## Problem statement:
What is needed is a faithful copy of all the records.
== Segment start ==
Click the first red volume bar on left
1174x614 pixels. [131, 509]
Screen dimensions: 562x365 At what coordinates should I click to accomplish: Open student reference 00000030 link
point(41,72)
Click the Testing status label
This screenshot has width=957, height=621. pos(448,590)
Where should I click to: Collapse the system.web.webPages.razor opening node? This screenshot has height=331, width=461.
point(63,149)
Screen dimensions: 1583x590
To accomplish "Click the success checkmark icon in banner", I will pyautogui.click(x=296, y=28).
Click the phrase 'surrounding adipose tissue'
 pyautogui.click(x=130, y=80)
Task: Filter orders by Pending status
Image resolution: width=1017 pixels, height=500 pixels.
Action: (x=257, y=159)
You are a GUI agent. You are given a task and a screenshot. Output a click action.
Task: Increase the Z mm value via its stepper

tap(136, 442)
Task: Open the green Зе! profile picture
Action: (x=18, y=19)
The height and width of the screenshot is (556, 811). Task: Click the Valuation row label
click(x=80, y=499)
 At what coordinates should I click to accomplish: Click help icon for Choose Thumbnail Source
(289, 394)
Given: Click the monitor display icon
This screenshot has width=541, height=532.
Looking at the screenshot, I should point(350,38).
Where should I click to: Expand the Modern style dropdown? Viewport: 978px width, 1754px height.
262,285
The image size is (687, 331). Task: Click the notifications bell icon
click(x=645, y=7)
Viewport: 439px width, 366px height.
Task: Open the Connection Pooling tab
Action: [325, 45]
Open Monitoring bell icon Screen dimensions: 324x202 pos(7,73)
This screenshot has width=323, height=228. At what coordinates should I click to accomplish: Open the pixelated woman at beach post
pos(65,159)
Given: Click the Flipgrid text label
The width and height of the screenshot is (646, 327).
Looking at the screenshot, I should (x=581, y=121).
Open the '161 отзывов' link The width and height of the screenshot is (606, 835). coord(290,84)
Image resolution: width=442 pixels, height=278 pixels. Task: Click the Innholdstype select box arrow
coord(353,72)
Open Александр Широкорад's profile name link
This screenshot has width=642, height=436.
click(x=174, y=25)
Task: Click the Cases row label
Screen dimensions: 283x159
== Segment end ==
## Written answer:
Click the first red volume bar on left
1174x614 pixels. [131, 509]
Screen dimensions: 562x365 At what coordinates should I click to accomplish: Open student reference 00000030 link
point(41,72)
Click the Testing status label
This screenshot has width=957, height=621. pos(448,590)
Where should I click to: Collapse the system.web.webPages.razor opening node? This screenshot has height=331, width=461.
point(63,149)
Screen dimensions: 1583x590
To accomplish "Click the success checkmark icon in banner", I will pyautogui.click(x=296, y=28).
Click the phrase 'surrounding adipose tissue'
 pyautogui.click(x=130, y=80)
Task: Filter orders by Pending status
Image resolution: width=1017 pixels, height=500 pixels.
Action: (x=257, y=159)
You are a GUI agent. You are given a task and a screenshot. Output a click action.
Task: Increase the Z mm value via its stepper

tap(136, 442)
Task: Open the green Зе! profile picture
Action: (x=18, y=19)
The height and width of the screenshot is (556, 811). Task: Click the Valuation row label
click(x=80, y=499)
 At what coordinates should I click to accomplish: Click help icon for Choose Thumbnail Source
(289, 394)
Given: Click the monitor display icon
This screenshot has width=541, height=532.
Looking at the screenshot, I should point(350,38).
Where should I click to: Expand the Modern style dropdown? Viewport: 978px width, 1754px height.
262,285
The image size is (687, 331). Task: Click the notifications bell icon
click(x=645, y=7)
Viewport: 439px width, 366px height.
Task: Open the Connection Pooling tab
Action: [325, 45]
Open Monitoring bell icon Screen dimensions: 324x202 pos(7,73)
This screenshot has width=323, height=228. At what coordinates should I click to accomplish: Open the pixelated woman at beach post
pos(65,159)
Given: Click the Flipgrid text label
The width and height of the screenshot is (646, 327).
Looking at the screenshot, I should (x=581, y=121).
Open the '161 отзывов' link The width and height of the screenshot is (606, 835). coord(290,84)
Image resolution: width=442 pixels, height=278 pixels. Task: Click the Innholdstype select box arrow
coord(353,72)
Open Александр Широкорад's profile name link
This screenshot has width=642, height=436.
click(x=174, y=25)
Task: Click the Cases row label
Screen dimensions: 283x159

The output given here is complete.